Congress races towards fast-approaching authorities shutdown deadline

Congress has simply 10 days till authorities funding is ready to expire, and lawmakers don’t have a deal to maintain the lights on throughout the holidays.

Members on either side of the aisle count on the federal government will keep open previous the Dec. 20 shutdown deadline. However negotiators are holding their colleagues guessing how that shall be achieved as funding talks enter a essential stretch. 

Negotiators have cited ongoing work assessing catastrophe aid as a key consider discussions, as members count on catastrophe help to trip alongside any funding stopgap, also called a unbroken decision (CR), that passes this month. 

Home Appropriations Chair Tom Cole (R-Okla.) mentioned final week that negotiators have continued to comb via the Biden administration’s “robust” request for greater than $100 billion in catastrophe help to answer hurricanes Helene and Milton.

“I’ve said before, they’re very robust. I think they should be. I think we have real disaster,” he mentioned of the proposals.

However whereas the president’s request contains tens of billions of {dollars} in funding for catastrophe packages just like the Federal Emergency Administration Company, Cole additionally mentioned he’s not “interested in extra money for programs that are not disaster related, and there’s some of that in the president’s proposal.”

Republicans have singled out funding requests for the departments of State and Training, in addition to the Environmental Safety Company, tucked into the catastrophe funding request.

Rep. Rosa DeLauro (Conn.), the highest Democrat on the Home Appropriations Committee, additionally pointed to the dearth of a top-line settlement in catastrophe help holding up funding talks. 

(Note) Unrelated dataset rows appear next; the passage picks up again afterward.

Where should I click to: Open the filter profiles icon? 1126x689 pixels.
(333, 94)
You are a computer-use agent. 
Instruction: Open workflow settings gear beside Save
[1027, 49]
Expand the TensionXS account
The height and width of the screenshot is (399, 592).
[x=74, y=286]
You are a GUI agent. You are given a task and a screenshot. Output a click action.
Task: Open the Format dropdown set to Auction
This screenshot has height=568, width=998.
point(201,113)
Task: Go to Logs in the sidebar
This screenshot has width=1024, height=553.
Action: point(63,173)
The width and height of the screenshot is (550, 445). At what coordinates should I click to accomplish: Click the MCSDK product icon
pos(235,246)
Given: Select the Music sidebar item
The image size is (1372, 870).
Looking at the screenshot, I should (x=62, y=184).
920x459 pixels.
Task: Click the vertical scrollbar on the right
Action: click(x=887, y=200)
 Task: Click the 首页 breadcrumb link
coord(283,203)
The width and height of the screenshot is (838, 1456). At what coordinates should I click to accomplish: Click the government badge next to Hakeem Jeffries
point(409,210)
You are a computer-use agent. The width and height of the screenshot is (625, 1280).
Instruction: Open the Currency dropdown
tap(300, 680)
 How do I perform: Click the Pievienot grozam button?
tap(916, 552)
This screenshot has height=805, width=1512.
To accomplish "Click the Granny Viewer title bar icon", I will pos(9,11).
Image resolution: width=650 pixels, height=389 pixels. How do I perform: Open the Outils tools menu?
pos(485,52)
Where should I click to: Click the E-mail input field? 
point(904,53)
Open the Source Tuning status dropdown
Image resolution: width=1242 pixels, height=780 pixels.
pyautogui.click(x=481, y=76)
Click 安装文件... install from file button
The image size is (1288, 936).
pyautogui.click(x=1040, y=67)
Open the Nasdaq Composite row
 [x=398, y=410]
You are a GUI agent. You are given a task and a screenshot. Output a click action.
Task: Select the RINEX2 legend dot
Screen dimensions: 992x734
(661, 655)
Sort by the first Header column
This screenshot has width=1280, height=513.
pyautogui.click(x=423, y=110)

“There’s not been any real hard and fast debates about what’s there, because the issue is, we got to get to a top line, and then we can start to go forward,” she mentioned lately whereas discussing the negotiations round catastrophe help and general authorities funding. 

Bipartisan requires management to cross laws for catastrophe aid have solely grown since Congress returned from recess in November, not lengthy after the devastation wrought by hurricanes Milton and Helene.

Cole mentioned Congress might additionally handle the catastrophe want “as a standalone” however famous that management thinks “it would help putting on the CR.”

His feedback got here a day earlier than the hard-line conservative Home Freedom Caucus got here out towards “unpaid” catastrophe help laws, urging “not one more cent to the Biden administration.” 

The assertion didn’t come as a shock, as members of the caucus had already expressed reservations concerning the dimension and scope of the Biden administration’s catastrophe help request. However it alerts Democratic votes seemingly shall be wanted as soon as extra for GOP management to maneuver a closing stopgap funding invoice via the Home to stave off a funding lapse earlier than the following Congress is ushered in. 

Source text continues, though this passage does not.